喬夫
一
每當糖罐子花開,就不禁想起母親那甜甜的笑。
二十世紀五六十年代,家家戶戶都不富裕,母親總是想盡辦法,把日復一日的三餐,料理出花樣來。
父親是個表面嚴肅,卻也巴不得把生活過出滋味的人。盡管他表面上毫無所謂,可一旦勞累回來,看見桌上餐食依舊,就會輕輕地嘆息一聲:“吃不下。”只有母親是心領神會的,看著父親慢慢吞吞地用筷子輕敲碗沿,就會大聲呵責孩子們快快吃飯,吃完該干嗎干嗎去。之后就悄悄地摸索著腰間的鑰匙,去到放在廳堂一側的儲米柜里,哆哆嗦嗦地抓出幾塊埋窖在腌菜干里的豬油渣或是稻花魚干,并攏在袖子里藏著,待孩子們不留神間,揚手就扔進了父親的飯碗。每當這個時候,父親臉上就漾起一層苦澀的笑。
窮家難當啊,可憐我的母親,硬是把頭年殺豬熬油的板油和肥肉渣渣,用菜干窖藏到次年入夏,把夏秋收獲的泥鰍和田魚烤干,腌藏至入冬。不為別的,就為平時家里來了客人有個對付。
記得有幾次家里的客人“來不逢時”,就連母親偷藏的葷菜一塊也不剩了,母親便使喚我去找個誰家借兩個雞蛋來,并囑咐說,要是沒有兩個,一個也好。

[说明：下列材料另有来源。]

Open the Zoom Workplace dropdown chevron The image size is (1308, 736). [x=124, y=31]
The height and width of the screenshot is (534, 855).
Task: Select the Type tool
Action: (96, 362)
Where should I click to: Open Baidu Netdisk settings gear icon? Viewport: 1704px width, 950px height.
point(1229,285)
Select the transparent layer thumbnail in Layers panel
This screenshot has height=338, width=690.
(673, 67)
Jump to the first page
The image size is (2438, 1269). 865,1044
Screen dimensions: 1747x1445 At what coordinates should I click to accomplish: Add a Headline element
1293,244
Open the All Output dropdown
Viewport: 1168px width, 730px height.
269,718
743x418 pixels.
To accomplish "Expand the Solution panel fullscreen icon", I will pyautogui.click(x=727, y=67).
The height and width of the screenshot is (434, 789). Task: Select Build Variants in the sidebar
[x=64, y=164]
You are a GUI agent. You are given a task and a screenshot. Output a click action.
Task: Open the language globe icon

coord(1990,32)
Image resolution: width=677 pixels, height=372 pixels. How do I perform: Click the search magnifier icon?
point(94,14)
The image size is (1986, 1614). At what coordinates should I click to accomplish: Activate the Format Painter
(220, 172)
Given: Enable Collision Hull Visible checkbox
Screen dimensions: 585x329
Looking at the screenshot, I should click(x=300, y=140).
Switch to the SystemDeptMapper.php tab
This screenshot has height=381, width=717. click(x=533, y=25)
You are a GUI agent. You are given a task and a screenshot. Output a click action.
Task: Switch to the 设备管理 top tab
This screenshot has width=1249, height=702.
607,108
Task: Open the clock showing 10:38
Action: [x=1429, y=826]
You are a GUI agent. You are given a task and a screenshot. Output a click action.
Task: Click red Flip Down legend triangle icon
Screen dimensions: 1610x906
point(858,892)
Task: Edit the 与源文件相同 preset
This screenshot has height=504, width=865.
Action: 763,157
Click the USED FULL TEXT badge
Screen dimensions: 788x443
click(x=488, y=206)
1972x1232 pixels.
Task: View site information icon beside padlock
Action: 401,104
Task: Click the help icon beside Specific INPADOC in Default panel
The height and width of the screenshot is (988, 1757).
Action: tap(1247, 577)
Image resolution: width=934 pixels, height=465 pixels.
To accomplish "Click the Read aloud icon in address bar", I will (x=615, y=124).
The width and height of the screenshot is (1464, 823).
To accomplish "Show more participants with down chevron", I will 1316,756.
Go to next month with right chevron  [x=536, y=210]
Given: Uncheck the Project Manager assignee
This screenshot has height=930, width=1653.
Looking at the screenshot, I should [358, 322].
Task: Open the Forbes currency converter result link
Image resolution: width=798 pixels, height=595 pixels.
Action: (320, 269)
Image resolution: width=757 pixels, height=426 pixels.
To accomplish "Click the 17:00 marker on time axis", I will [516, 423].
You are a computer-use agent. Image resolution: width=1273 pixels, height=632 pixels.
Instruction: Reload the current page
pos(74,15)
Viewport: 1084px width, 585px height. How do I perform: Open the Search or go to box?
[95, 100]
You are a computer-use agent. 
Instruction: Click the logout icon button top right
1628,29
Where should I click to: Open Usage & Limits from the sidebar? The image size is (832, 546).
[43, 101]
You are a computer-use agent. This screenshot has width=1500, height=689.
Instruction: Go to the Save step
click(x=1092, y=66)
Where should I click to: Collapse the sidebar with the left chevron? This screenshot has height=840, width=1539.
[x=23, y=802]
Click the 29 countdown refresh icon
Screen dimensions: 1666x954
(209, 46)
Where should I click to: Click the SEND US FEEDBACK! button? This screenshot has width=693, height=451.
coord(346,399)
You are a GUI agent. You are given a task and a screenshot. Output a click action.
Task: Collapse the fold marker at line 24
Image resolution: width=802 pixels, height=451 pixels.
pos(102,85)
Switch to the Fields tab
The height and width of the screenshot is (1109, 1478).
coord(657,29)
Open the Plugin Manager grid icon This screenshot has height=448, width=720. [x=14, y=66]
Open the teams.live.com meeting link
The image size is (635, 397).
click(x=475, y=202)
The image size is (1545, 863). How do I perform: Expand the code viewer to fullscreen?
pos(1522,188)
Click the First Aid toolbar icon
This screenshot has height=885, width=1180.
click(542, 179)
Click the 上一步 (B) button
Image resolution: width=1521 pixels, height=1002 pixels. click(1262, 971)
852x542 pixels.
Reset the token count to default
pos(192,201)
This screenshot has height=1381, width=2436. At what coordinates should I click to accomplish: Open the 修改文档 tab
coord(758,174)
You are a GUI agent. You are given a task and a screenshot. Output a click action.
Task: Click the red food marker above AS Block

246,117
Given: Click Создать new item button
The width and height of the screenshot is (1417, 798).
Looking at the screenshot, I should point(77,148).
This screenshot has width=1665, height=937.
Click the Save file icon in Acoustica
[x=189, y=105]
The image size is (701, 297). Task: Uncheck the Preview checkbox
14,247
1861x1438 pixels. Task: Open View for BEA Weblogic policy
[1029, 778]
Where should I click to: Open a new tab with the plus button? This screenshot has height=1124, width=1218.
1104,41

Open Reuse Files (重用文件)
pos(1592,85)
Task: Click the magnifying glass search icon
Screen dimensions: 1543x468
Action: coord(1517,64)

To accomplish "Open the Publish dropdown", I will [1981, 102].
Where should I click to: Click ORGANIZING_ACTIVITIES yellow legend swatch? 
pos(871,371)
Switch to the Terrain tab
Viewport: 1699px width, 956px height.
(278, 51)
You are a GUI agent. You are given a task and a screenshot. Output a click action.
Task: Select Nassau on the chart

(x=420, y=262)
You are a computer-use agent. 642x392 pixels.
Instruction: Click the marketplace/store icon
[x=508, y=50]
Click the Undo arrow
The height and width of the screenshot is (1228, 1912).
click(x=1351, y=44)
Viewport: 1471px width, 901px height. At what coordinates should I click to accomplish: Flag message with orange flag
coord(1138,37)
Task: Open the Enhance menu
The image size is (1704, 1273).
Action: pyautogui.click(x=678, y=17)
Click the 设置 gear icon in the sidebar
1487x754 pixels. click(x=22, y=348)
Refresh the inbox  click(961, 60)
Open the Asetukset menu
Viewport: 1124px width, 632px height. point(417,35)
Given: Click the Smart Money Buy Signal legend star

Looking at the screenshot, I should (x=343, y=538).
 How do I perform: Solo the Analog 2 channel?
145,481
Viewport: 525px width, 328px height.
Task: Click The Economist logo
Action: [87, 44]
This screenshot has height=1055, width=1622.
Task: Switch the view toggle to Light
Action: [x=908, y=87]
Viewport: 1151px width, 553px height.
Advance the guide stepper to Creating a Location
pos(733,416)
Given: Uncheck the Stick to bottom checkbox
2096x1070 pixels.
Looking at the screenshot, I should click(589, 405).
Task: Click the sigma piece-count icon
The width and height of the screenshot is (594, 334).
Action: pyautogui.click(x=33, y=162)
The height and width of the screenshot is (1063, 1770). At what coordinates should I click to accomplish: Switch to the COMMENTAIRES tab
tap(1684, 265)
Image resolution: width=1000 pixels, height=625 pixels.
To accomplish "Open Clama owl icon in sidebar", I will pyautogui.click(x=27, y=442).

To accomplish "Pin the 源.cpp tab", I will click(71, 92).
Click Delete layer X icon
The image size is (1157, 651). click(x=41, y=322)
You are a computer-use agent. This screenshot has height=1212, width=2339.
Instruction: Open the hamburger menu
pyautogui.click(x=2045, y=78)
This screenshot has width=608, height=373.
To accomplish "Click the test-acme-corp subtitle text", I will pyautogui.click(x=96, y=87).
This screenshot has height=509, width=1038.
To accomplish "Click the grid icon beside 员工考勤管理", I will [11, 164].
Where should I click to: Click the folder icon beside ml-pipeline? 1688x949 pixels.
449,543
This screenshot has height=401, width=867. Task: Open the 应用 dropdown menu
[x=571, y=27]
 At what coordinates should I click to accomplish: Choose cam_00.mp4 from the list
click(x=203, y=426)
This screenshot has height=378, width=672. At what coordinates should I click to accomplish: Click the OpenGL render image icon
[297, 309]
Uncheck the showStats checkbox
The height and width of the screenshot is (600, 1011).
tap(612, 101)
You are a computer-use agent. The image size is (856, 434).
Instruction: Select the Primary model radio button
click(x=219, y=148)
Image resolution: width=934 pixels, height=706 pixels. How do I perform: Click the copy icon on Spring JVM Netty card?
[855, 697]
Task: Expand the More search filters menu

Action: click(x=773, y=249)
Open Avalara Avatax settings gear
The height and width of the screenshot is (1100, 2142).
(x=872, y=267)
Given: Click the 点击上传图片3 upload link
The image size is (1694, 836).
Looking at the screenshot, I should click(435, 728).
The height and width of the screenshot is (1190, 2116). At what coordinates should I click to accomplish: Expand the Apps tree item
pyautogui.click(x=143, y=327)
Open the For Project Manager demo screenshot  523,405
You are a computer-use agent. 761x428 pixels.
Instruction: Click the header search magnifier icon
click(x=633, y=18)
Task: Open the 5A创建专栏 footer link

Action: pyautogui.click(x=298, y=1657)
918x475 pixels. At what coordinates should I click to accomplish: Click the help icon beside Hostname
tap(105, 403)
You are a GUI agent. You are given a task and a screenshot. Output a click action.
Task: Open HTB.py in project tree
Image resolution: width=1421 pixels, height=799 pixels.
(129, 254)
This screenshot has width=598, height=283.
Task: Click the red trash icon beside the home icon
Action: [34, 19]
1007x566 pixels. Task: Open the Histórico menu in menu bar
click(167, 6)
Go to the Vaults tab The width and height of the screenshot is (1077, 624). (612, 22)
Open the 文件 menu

待我跑了好幾戶人家,好不容易借回兩個雞蛋,母親緊皺的眉頭才有了舒展。母親把雞蛋磕在碗里,一邊加水一邊往里頭添加自己磨制的山芋粉,然后用筷子使勁地搗攪均勻,再攤煎成薄餅切細了用辣椒炒,好歹算有個“好菜”招待客人。